Variants in hereditary cancer risk genes are frequently identified following tumor-based DNA sequencing and represent an opportunity to diagnose hereditary cancer. We implemented an automated hereditary cancer screening program in a large HMO for all patients who underwent tumor-based DNA sequencing to identify patients with hereditary cancer and determine if this approach augmented existing genetic counseling approaches driven by personal/family history criteria. Regular automated searches of a centralized tumor DNA variant database were performed for ATM, BRCA1, BRCA2, MLH1, MSH2, MSH6, PALB2, and/or PMS2 variants, and germline hereditary cancer gene panel testing was offered to patients with tumor variants who had never undergone germline testing. Patients completing germline testing due to their tumor DNA test results were considered part of the tumor DNA safety net. Patients previously completing germline testing via traditional genetic counseling and tumor DNA safety net were compared for demographics, tumor type, presence of germline pathogenic/likely pathogenic (P/LP) variant, and whether NCCN criteria were met for hereditary cancer genetic testing. Germline P/LP variants were common in both groups. Patients who received germline testing through traditional genetic counseling were more likely to have cardinal hereditary tumors than the tumor DNA safety net group. Patients identified with hereditary cancer through traditional genetic counseling were more likely to meet NCCN personal/family history criteria for germline testing than the tumor DNA safety net group (99% versus 34%). A universal tumor DNA safety net screen is an important diagnostic strategy which augments traditional genetic counseling approaches based on personal/family history.

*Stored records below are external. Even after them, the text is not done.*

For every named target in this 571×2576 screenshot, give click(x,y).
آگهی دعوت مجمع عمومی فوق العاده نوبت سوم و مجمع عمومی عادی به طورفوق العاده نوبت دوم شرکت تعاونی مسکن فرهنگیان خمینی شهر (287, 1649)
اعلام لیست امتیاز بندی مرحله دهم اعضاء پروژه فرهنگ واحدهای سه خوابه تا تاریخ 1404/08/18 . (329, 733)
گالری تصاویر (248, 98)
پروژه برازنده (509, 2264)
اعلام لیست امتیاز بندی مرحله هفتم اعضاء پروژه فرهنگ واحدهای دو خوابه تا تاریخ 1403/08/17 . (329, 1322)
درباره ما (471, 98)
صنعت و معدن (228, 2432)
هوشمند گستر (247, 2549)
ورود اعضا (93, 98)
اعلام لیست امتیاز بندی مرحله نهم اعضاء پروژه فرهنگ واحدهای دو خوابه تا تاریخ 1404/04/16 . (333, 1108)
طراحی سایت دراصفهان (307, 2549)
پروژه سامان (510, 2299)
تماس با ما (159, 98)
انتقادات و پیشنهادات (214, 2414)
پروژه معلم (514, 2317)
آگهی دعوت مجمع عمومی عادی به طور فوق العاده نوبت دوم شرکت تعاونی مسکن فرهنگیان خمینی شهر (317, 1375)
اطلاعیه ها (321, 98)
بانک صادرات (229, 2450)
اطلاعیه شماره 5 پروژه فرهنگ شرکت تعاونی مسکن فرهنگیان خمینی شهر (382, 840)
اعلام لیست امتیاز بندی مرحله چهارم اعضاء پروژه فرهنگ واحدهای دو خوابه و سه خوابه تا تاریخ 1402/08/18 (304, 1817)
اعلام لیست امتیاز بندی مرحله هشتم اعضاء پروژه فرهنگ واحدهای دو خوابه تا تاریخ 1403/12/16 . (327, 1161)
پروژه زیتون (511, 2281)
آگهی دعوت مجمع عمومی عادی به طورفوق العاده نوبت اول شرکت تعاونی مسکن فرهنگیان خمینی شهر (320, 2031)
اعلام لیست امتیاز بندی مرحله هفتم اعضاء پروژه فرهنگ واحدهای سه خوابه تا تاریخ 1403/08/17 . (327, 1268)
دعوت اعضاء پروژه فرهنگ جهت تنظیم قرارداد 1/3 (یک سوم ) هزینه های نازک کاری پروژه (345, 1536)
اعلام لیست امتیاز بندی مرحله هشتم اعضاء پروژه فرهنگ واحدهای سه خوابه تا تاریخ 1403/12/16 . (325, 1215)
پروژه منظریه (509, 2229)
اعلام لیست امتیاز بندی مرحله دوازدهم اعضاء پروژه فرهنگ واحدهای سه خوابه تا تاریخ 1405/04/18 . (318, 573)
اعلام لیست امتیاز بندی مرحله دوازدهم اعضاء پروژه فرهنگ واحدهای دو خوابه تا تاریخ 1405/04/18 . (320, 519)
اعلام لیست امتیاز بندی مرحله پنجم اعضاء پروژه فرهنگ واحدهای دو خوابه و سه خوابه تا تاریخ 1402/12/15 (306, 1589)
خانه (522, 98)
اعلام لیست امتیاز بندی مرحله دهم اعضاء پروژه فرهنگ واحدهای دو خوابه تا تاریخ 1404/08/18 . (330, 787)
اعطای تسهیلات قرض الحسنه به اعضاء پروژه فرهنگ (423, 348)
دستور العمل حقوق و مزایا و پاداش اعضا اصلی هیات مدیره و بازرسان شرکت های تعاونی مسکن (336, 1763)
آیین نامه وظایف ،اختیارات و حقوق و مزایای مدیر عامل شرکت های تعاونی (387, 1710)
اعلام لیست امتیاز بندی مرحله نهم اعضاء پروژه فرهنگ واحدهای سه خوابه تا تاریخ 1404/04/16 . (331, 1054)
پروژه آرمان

遗传性癌症风险基因的变异经常在基于肿瘤的 DNA 测序后被识别出来，这代表了诊断遗传性癌症的机会。我们在一家大型 HMO 中为所有接受基于肿瘤的 DNA 测序的患者实施了一项自动遗传性癌症筛查计划，以识别患有遗传性癌症的患者，并确定这种方法是否增强了由个人/家族史标准驱动的现有遗传咨询方法。定期自动搜索集中式肿瘤 DNA 变异数据库以查找 ATM、BRCA1、BRCA2、MLH1、MSH2、MSH6、PALB2 和/或 PMS2 变异，并为从未接触过肿瘤变异的患者提供种系遗传性癌症基因组检测进行了种系检测。由于肿瘤 DNA 检测结果而完成种系检测的患者被认为是肿瘤 DNA 安全网的一部分。比较之前通过传统遗传咨询和肿瘤 DNA 安全网完成种系检测的患者的人口统计学、肿瘤类型、种系致病性/可能致病性 (P/LP) 变异的存在，以及是否符合 NCCN 遗传性癌症基因检测标准。种系 P/LP 变异在两组中都很常见。通过传统遗传咨询接受种系检测的患者比肿瘤 DNA 安全网组更可能患有主要遗传性肿瘤。通过传统遗传咨询确定患有遗传性癌症的患者比肿瘤 DNA 安全网组更有可能满足 NCCN 个人/家族史标准以进行种系检测（99% 对 34%）。